Opini

Hak Angket Terkait Pilpres 2024, Perlukah?

Perlukah hak angket terkait Pilpres 2024 yang gencar disuarakan saat ini? Hak angket ini dilatar belakangi oleh adanya anggapan adanya konspirasi kecurangan yang menguntungkan pasangan 02 dan merugikan dua pasangan lainnya.

OLEH: ANDIKA HAZRUMY *)

Sebenarnya agak janggal usulan hak angket dan logika yang melatarbelakanginya.

Pertama, jika ada logika kecurangan, bukankah ada saksi dari setiap partai politik di setiap TPS. Di samping perbedaan jumlah suara yang begitu jauh antara pasangan 02 dengan kedua pasangan lainnya, hal ini menyimpulkan suara mayoritas rakyat telah memutuskan pilihannya.

Kedua, untuk mendapatkan kepastian hukum ada tidaknya pelanggaran (kecurangan) Pilpres 2024 seharusnya ditempuh jalur hukum, bukan jalur politik (hak angket).

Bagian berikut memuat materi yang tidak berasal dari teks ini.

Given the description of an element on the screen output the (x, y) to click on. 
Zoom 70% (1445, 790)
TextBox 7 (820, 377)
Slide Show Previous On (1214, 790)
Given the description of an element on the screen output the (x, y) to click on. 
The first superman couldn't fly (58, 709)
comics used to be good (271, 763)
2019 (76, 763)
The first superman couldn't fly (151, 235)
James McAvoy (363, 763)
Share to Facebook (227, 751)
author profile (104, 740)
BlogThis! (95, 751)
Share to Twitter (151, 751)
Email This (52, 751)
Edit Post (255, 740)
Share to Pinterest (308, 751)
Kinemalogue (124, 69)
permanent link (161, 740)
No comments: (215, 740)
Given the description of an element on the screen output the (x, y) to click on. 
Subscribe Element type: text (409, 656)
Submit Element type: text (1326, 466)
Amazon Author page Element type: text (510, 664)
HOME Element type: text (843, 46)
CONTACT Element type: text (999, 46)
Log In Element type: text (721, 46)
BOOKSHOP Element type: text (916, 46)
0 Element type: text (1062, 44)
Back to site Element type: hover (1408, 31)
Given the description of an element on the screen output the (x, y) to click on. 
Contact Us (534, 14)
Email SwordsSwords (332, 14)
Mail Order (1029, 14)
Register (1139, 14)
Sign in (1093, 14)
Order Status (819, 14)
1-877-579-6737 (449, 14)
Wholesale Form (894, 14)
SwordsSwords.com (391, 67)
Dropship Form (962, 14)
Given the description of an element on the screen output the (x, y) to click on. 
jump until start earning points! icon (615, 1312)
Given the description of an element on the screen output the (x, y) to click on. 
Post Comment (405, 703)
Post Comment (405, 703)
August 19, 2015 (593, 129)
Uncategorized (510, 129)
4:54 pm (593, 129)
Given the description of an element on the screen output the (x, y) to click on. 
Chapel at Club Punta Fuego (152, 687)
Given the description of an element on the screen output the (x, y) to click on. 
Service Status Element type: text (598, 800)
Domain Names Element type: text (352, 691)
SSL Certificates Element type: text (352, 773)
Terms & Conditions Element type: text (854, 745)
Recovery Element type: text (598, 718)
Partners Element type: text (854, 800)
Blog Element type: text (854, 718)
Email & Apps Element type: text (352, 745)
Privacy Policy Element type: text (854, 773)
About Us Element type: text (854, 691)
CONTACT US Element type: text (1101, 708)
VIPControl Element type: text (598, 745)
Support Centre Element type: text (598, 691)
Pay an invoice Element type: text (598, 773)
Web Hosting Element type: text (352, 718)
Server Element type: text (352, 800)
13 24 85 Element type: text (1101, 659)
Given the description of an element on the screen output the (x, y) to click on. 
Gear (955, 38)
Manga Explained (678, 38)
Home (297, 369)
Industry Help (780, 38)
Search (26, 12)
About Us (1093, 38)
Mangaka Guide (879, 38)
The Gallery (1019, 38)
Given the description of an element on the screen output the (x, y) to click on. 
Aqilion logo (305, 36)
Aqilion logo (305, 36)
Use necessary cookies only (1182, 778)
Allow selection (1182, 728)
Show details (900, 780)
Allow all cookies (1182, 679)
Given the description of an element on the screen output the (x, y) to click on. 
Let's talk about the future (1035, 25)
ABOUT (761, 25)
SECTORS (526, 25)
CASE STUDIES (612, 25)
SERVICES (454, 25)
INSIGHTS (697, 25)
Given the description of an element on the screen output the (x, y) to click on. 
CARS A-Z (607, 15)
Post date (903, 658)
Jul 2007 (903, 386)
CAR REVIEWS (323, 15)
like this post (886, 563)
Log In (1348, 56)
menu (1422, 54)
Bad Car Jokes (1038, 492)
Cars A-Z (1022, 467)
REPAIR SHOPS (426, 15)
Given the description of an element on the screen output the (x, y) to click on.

Jalur hukum, sesuai amanat konstitusi UUD 1945, hanya ada dua jalur. Pertama adalah Bawaslu untuk menengahi persoalan prosedural pemilu dan kedua adalah jalur Mahkamah Konstitusi (MK) untuk menengahi persoalan hasil pemilu.

Ketiga, bukankah sudah diatur oleh UU No.7 Tahun 2017 tentang Pemilu bahwa meteri tentang pemilu (baik dugaan kecurangan atau pelanggaran pemilu menjadi wewenang Bawaslu).

Gencarnya usulan hak angket oleh pasangan presiden 03 dan 01 nampak menjadi isu elit politik yang tidak mengakar ke masyarakat di level bawah. Hal ini dapat dilihat dari tidak ada respon yang signifikan dari akar rumput terkait usul dari pihak-pihak yang “kalah”.

Dari hari ke hari, perdebatan isu hak angket hanya diisi oleh para elit politik dan para pakar yang terindikasi terafiliasi kepada kelompok-kelompok politik tertentu.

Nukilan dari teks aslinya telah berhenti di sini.